Fig. 2. Validation of miR-138 as a MYC CDS-targeting miRNA.

A Schematic representation of predicted miR-138 MREs on the MYC transcript. The thick line indicates the MYC CDS, while the thin lines indicate the UTRs. B Effect of miR-138 overexpression on the luciferase activity of the respective MRE-reporter constructs in HCT116 (left panel) and DLD-1 (right panel) cell lines. RC denotes the reverse complement of miR-138 which was used as positive control. C Schematic representation of the ATG-less MYC CDS cloned into the psiCHECK-2 vector.
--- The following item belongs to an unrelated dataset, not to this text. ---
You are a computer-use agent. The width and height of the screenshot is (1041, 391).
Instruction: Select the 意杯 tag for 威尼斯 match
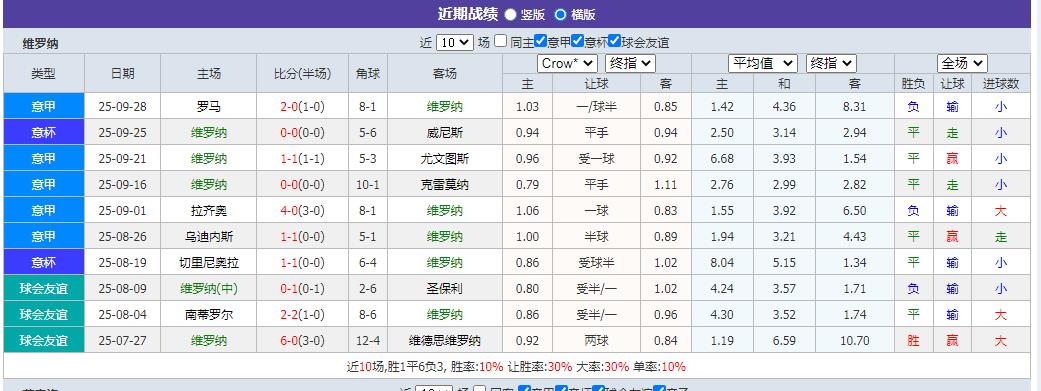point(44,133)
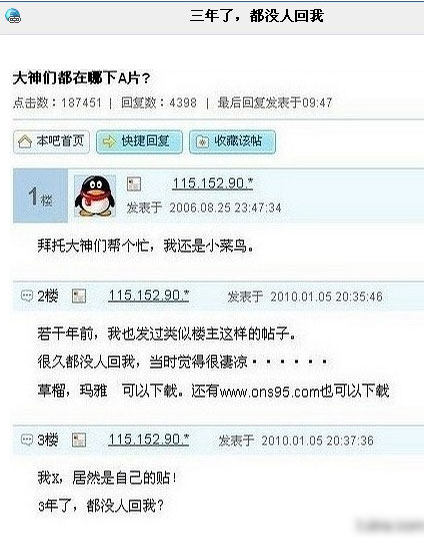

Location and sequences of the wild-type (WT) and mutant MREs A (yellow oval) and C (green oval) are depicted. Red font indicates the mutated nucleotides. The cross indicates the absence of the start codon ATG. D Effect of miR-138 overexpression on the luciferase activity of the MYC CDS reporter constructs with mutated MREs (CDS mut) compared to the wild-type CDS reporter (CDS WT) in HCT116 (left panel) and DLD-1 (right panel) cell lines. E Effect of miR-138 overexpression on the luciferase activity of the Renilla luciferase (RLuc) gene fused with MRE A in HCT116 (left panel) and DLD-1 (right panel) cell lines. Top panel illustrates the modification of RLuc gene construct. F Effect of miR-138 overexpression on the luciferase activity of the RLuc and MYC CDS fusion reporter construct with mutated MRE A (mut_A) compared to the wild-type MYC CDS (WT) in the HCT116 (left panel) and DLD-1 (right panel) cell lines. The top panel illustrates the fusion gene construct. G RT-qPCR analysis of MYC transcript enrichment upon biotinylated miR-138 pulldown in HCT116 (left panel) and DLD-1 (right panel) cell lines. (B, D, E and F) Mean ± SEM; N ≥ 3. G Mean ± STD; N ≥ 3. *P < 0.05; **P < 0.01; ***P < 0.001.